#### [TASK DIRECTIONS]
Extract from the entries below, exactly as given, only the lines from the line containing "This screenshot has width=1024, height=673." to the line containing "This screenshot has height=809, width=1600.", both lines included.

#### [GIVEN RECORDS]

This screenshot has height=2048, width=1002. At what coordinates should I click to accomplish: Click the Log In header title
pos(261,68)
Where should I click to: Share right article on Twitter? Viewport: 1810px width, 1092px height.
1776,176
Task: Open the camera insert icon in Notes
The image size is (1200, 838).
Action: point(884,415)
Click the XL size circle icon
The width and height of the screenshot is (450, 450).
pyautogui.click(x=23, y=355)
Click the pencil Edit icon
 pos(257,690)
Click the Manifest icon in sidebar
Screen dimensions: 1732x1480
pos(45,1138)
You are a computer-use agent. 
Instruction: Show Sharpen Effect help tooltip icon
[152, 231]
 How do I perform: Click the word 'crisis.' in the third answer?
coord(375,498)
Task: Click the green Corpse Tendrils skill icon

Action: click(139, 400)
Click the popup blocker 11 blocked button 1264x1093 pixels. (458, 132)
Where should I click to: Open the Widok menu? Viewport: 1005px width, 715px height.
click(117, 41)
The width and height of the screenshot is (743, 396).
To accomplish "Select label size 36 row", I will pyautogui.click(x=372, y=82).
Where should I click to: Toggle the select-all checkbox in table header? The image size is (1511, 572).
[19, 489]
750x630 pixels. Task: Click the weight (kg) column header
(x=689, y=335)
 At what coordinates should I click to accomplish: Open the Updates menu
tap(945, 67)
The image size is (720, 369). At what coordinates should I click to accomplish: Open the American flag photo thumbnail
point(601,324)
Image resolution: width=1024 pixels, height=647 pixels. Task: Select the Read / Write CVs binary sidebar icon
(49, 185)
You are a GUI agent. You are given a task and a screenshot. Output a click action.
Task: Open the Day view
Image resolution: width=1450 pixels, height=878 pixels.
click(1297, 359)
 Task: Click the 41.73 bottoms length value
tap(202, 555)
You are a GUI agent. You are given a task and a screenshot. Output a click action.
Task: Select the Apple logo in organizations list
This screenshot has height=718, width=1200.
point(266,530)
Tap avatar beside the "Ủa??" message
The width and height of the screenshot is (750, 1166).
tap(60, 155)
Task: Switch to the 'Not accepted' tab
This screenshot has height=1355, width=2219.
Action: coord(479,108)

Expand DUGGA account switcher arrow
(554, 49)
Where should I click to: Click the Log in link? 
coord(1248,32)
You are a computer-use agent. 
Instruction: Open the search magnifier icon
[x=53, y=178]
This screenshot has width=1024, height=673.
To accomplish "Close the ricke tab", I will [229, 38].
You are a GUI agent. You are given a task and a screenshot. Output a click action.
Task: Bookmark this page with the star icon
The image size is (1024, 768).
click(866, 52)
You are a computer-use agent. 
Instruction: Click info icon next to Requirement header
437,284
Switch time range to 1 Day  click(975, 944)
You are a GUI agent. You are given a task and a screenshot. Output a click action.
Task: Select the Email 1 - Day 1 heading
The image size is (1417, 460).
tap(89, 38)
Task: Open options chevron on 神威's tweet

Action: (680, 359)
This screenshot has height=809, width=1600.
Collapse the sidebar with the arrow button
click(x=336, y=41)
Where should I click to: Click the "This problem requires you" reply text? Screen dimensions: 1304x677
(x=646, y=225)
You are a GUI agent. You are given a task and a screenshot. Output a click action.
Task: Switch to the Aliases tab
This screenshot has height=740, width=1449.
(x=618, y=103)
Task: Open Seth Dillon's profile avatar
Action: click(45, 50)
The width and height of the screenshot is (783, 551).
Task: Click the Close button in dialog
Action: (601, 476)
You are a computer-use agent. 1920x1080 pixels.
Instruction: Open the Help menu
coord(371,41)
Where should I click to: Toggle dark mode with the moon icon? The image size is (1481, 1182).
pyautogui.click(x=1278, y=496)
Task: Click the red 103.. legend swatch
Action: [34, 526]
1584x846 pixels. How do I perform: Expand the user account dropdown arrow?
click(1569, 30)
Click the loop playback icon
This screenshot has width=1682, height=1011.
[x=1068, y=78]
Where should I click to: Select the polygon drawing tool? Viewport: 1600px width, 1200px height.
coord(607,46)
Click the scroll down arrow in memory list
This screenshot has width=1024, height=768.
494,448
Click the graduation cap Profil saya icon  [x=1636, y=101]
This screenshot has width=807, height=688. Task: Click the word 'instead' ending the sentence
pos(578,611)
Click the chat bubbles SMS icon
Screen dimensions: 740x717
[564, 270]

#### [SOLUTION]
This screenshot has width=1024, height=673.
To accomplish "Close the ricke tab", I will [229, 38].
You are a GUI agent. You are given a task and a screenshot. Output a click action.
Task: Bookmark this page with the star icon
The image size is (1024, 768).
click(866, 52)
You are a computer-use agent. 
Instruction: Click info icon next to Requirement header
437,284
Switch time range to 1 Day  click(975, 944)
You are a GUI agent. You are given a task and a screenshot. Output a click action.
Task: Select the Email 1 - Day 1 heading
The image size is (1417, 460).
tap(89, 38)
Task: Open options chevron on 神威's tweet

Action: (680, 359)
This screenshot has height=809, width=1600.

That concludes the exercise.